Inventori della fotografia

All’inizio dell’ottocento le conoscenze scientifiche che avrebbero dato vita all’invenzione erano dunque disponibili: a quel punto alcuni personaggi poliedrici provenienti da esperienze diverse, ma accomunati dal desiderio di salvare in qualche modo le immagini che si formavano nella camera oscura, riuscirono a mettere a punto una serie di procedimenti fotografici.

La prima fotografia (Niépce) La prima immagine di Niépce.
La prima immagine di Niépce. La lastra di stagno misura 16,5 x 20 cm. ed è stata riscoperta nel 1952 da H. Gernsceim che l’ha datata 1826. © Gernsheim Collection, Harry Ransom Humanities Research Center, The University of Texas, Austin.

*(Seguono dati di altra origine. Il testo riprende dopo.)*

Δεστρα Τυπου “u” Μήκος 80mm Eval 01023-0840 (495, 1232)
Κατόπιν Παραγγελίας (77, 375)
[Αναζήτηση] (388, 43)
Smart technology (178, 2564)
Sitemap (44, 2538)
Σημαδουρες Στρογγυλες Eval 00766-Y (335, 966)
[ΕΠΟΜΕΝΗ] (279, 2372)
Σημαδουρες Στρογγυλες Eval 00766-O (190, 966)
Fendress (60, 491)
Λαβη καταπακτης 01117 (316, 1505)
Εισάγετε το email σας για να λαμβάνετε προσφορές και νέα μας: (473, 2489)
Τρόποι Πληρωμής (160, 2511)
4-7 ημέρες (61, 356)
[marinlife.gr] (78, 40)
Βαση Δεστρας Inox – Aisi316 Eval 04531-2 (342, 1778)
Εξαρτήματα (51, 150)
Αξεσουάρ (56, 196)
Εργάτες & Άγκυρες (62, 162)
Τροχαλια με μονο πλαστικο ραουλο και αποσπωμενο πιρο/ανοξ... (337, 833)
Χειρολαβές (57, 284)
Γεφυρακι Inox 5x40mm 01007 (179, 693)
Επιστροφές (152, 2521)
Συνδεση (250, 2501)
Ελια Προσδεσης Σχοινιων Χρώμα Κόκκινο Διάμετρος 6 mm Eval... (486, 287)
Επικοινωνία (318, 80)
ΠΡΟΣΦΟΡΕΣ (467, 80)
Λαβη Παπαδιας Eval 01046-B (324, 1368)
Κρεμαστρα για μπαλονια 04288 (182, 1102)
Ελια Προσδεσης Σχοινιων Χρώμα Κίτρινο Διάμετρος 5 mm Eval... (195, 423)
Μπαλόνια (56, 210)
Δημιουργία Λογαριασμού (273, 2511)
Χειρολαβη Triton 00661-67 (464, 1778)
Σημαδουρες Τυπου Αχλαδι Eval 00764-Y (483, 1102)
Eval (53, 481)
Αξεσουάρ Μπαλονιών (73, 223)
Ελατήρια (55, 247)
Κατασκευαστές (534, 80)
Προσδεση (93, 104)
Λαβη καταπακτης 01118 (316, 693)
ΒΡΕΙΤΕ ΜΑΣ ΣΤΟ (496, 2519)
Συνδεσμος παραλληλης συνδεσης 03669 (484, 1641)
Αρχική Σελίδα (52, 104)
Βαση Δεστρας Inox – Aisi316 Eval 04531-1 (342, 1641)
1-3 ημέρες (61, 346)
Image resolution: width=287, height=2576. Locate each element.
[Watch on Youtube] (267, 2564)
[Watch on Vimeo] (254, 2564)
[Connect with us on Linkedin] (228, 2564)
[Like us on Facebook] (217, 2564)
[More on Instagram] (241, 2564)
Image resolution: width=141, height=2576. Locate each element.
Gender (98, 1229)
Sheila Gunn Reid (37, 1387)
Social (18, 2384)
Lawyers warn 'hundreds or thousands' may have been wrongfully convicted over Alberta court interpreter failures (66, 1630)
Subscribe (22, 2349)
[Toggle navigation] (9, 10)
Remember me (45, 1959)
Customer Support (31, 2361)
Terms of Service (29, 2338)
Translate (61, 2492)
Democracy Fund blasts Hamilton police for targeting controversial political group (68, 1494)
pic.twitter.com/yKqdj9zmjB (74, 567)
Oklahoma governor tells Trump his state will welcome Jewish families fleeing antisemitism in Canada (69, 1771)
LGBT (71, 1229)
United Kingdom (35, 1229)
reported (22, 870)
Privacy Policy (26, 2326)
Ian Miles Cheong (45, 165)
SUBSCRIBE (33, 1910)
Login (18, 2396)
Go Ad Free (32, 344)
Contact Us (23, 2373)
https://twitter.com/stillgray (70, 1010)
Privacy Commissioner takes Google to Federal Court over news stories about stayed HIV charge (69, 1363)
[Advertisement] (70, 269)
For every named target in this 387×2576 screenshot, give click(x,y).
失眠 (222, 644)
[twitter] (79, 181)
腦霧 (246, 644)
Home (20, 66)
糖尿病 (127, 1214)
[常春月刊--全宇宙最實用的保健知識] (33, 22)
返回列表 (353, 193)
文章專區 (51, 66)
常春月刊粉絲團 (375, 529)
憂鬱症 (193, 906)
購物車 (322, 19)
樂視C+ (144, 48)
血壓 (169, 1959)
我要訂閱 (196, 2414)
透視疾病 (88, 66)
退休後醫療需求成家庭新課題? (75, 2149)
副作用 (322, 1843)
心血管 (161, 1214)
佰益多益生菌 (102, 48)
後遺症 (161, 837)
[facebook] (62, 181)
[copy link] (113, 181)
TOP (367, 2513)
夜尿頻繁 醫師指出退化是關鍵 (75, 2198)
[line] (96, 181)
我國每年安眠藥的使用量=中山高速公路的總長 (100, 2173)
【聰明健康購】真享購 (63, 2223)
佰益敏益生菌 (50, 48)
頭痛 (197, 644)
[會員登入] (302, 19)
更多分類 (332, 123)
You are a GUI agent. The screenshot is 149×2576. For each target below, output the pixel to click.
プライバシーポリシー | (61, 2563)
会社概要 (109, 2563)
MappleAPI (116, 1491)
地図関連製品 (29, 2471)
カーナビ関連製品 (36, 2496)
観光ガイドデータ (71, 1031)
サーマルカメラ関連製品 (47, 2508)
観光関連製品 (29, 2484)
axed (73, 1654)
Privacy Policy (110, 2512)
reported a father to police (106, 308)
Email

Gli storici hanno documentato due linee di ricerca, quella francese con Joseph Nicéphore Niépce (1765-1833) e Louis Jacques Mandé Daguerre (1787-1851), e l’altra inglese con Henry William Fox Talbot (1800-1877), sebbene nel 1833, in Brasile, Hercule Florance avesse raggiunto risultati analoghi a quelli di Talbot, dei suoi esperimenti non si seppe nulla fino al 1877, quando ormai la fotografia aveva gia compiuto passi da gigante.
Niépce si interessava di litografia, ma non sapendo disegnare aveva pensato a delle sostanze fotosensibili per incidere le lastre; i primi esperimenti del 1816 sui sali d’argento non portarono a nulla di concreto, mentre qualche anno dopo scoprì il potere del bitume di Giudea di indurire con l’esposizione alla luce; egli ricopriva una lastra di peltro con questo tipo di asfalto e dopo avervi appoggiato sopra disegni o incisioni esponeva al sole, quindi asportava le parti non indurite sciogliendole con olio di lavanda e trementina. In seguito trattava le lastre con le tecniche proprie dell’incisione. Chiamò il procedimento eliografia. La sua prima fotografia stabile ottenuta con una camera oscura è datata 1826 ed è una vista della sua tenuta del Gras, presso Chalo^n-sur-Sao^n, scattata da una finestra dell’abitazione; l’esposizione fu di circa otto ore e ciò che ottenne fu un positivo: la trementina, asportando le parti non esposte (le ombre non riflettono luce), fece ricomparire il peltro sottostante, più scuro del bitume di Giudea indurito, che dunque descriveva le parti chiare.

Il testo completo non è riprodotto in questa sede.